Ejemplo n.º 1
0
class Conv2DMNF(Layer):
    """2D convolutional layer with a multiplicative normalizing flow (MNF) aproximate posterior over the weights.
    Prior is a standard normal.
    """
    def __init__(self,
                 nb_filter,
                 nb_row,
                 nb_col,
                 input_shape=(),
                 activation=tf.identity,
                 N=1,
                 name=None,
                 border_mode='SAME',
                 subsample=(1, 1, 1, 1),
                 flows_q=2,
                 flows_r=2,
                 learn_p=False,
                 use_z=True,
                 prior_var=1.,
                 prior_var_b=1.,
                 flow_dim_h=50,
                 logging=False,
                 thres_var=1.,
                 **kwargs):

        if border_mode not in {'VALID', 'SAME'}:
            raise Exception('Invalid border mode for Convolution2D:',
                            border_mode)

        self.nb_filter = nb_filter
        self.nb_row = nb_row
        self.nb_col = nb_col
        self.border_mode = border_mode
        self.subsample = subsample
        self.thres_var = thres_var

        self.N = N
        self.flow_dim_h = flow_dim_h
        self.learn_p = learn_p
        self.input_shape = input_shape

        self.prior_var = prior_var
        self.prior_var_b = prior_var_b
        self.n_flows_q = flows_q
        self.n_flows_r = flows_r
        self.use_z = use_z
        super(Conv2DMNF, self).__init__(N=N,
                                        nonlin=activation,
                                        name=name,
                                        logging=logging)

    def build(self):
        stack_size = self.input_shape[-1]
        self.W_shape = (self.nb_row, self.nb_col, stack_size, self.nb_filter)
        self.input_dim = self.nb_col * stack_size * self.nb_row
        self.stack_size = stack_size

        with tf.variable_scope(self.name):
            self.mu_W = randmat(self.W_shape, name='mean_W')
            self.logvar_W = randmat(self.W_shape,
                                    mu=-9.,
                                    name='logvar_W',
                                    extra_scale=1e-6)
            self.mu_bias = tf.Variable(tf.zeros((self.nb_filter, )),
                                       name='mean_bias')
            self.logvar_bias = randmat((self.nb_filter, ),
                                       mu=-9.,
                                       name='logvar_bias',
                                       extra_scale=1e-6)

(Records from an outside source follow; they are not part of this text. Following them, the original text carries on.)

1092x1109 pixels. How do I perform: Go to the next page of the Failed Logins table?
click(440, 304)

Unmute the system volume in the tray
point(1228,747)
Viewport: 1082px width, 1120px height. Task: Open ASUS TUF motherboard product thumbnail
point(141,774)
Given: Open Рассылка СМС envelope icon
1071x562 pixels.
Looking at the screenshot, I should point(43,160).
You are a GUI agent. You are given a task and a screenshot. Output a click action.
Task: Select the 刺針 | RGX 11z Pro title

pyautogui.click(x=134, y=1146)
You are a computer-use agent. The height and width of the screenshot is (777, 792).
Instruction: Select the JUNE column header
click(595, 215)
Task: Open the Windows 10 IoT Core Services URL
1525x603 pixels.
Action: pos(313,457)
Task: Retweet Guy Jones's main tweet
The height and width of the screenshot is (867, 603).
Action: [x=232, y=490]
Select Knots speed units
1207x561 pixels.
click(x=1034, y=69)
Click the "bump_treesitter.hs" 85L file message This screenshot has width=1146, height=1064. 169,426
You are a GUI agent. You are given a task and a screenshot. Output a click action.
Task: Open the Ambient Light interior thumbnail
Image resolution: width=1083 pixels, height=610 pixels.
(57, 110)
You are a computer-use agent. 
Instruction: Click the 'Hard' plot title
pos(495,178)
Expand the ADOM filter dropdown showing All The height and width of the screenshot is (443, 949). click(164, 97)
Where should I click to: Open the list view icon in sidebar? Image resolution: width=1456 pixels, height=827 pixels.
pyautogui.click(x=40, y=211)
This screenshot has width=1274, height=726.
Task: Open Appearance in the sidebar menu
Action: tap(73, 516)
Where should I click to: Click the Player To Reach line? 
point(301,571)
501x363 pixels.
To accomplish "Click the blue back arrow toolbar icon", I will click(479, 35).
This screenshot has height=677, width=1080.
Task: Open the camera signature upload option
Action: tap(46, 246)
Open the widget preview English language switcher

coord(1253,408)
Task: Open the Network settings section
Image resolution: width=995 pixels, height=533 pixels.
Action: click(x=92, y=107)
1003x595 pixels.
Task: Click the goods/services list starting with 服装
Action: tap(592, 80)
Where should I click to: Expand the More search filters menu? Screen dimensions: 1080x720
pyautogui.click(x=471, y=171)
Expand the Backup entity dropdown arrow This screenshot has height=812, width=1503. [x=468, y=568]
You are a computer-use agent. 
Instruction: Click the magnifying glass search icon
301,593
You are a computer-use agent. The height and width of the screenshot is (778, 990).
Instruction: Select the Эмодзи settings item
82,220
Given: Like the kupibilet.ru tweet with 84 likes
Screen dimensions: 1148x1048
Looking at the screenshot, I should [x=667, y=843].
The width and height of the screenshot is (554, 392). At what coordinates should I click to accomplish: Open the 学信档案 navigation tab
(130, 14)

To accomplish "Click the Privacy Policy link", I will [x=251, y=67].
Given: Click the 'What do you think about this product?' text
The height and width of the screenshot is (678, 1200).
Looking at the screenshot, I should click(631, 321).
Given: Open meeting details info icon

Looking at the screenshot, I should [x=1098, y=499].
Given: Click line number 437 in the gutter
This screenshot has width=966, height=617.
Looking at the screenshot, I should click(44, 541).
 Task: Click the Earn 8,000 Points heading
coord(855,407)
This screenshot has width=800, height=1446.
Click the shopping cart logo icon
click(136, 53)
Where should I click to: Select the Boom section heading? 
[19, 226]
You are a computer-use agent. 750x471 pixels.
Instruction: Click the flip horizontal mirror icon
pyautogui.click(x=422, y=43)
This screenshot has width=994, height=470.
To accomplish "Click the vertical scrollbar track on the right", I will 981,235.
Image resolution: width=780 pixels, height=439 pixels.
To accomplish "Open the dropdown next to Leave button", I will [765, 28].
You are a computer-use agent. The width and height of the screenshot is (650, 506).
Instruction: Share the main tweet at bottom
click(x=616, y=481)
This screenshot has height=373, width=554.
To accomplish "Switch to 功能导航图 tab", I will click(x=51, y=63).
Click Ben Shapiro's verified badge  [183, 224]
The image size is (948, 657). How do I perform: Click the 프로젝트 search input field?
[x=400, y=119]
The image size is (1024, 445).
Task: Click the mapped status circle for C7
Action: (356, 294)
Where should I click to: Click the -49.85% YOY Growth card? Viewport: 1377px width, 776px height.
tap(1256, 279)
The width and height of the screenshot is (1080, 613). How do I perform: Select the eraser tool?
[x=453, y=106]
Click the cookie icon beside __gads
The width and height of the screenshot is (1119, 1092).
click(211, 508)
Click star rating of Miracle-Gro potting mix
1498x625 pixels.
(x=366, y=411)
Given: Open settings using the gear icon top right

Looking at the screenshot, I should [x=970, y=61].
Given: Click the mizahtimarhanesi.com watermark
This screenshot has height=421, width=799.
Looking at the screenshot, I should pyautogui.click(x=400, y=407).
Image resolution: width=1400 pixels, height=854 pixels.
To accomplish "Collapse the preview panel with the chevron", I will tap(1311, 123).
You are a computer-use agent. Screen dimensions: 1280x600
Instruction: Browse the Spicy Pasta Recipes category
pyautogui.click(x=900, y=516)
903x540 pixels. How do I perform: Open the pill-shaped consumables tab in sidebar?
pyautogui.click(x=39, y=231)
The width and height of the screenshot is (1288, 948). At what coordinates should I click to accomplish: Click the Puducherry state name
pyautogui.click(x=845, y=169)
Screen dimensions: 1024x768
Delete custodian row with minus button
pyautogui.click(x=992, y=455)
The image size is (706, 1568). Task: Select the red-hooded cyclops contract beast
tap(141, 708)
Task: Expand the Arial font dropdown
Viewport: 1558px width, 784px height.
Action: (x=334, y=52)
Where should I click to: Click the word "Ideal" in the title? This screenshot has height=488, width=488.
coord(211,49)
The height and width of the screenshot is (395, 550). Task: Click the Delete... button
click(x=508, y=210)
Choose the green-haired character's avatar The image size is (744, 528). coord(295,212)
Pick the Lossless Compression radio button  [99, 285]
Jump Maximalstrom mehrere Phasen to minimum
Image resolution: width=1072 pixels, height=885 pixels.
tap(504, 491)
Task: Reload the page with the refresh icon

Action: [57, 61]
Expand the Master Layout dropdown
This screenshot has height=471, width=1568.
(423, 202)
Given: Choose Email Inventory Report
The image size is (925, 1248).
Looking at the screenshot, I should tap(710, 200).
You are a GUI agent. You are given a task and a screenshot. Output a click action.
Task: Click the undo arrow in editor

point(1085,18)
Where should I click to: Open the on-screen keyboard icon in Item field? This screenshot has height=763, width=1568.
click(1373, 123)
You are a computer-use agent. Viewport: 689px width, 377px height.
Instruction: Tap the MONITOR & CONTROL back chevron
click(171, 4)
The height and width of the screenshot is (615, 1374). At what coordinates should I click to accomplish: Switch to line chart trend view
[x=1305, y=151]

            if self.use_z:
                self.qzero_mean = randmat((self.nb_filter, ),
                                          name='dropout_rates_mean',
                                          mu=1. if self.n_flows_q == 0 else 0.)
                self.qzero = randmat((self.nb_filter, ),
                                     name='dropout_rates',
                                     mu=np.log(0.1),
                                     extra_scale=1e-6)
                self.rsr_M = randmat((self.nb_filter, ), name='var_r_aux')
                self.apvar_M = randmat((self.nb_filter, ), name='apvar_r_aux')
                self.rsri_M = randmat((self.nb_filter, ), name='var_r_auxi')

            self.pvar = randmat((self.input_dim, ),
                                mu=np.log(self.prior_var),
                                name='prior_var_r_p',
                                extra_scale=1e-6,
                                trainable=self.learn_p)
            self.pvar_bias = randmat((1, ),
                                     mu=np.log(self.prior_var_b),
                                     name='prior_var_r_p_bias',
                                     extra_scale=1e-6,
                                     trainable=self.learn_p)

        if self.n_flows_r > 0:
            self.flow_r = MaskedNVPFlow(self.nb_filter,
                                        n_flows=self.n_flows_r,
                                        name=self.name + '_fr',
                                        n_hidden=0,
                                        dim_h=2 * self.flow_dim_h,
                                        scope=self.name)

        if self.n_flows_q > 0:
            self.flow_q = MaskedNVPFlow(self.nb_filter,
                                        n_flows=self.n_flows_q,
                                        name=self.name + '_fq',
                                        n_hidden=0,
                                        dim_h=self.flow_dim_h,
                                        scope=self.name)

        print('Built layer {}, output_dim: {}, input_shape: {}, flows_r: {}, flows_q: {}, use_z: {}, learn_p: {}, ' \
              'pvar: {}, thres_var: {}'.format(self.name, self.nb_filter, self.input_shape, self.n_flows_r,
                                               self.n_flows_q, self.use_z, self.learn_p, self.prior_var, self.thres_var))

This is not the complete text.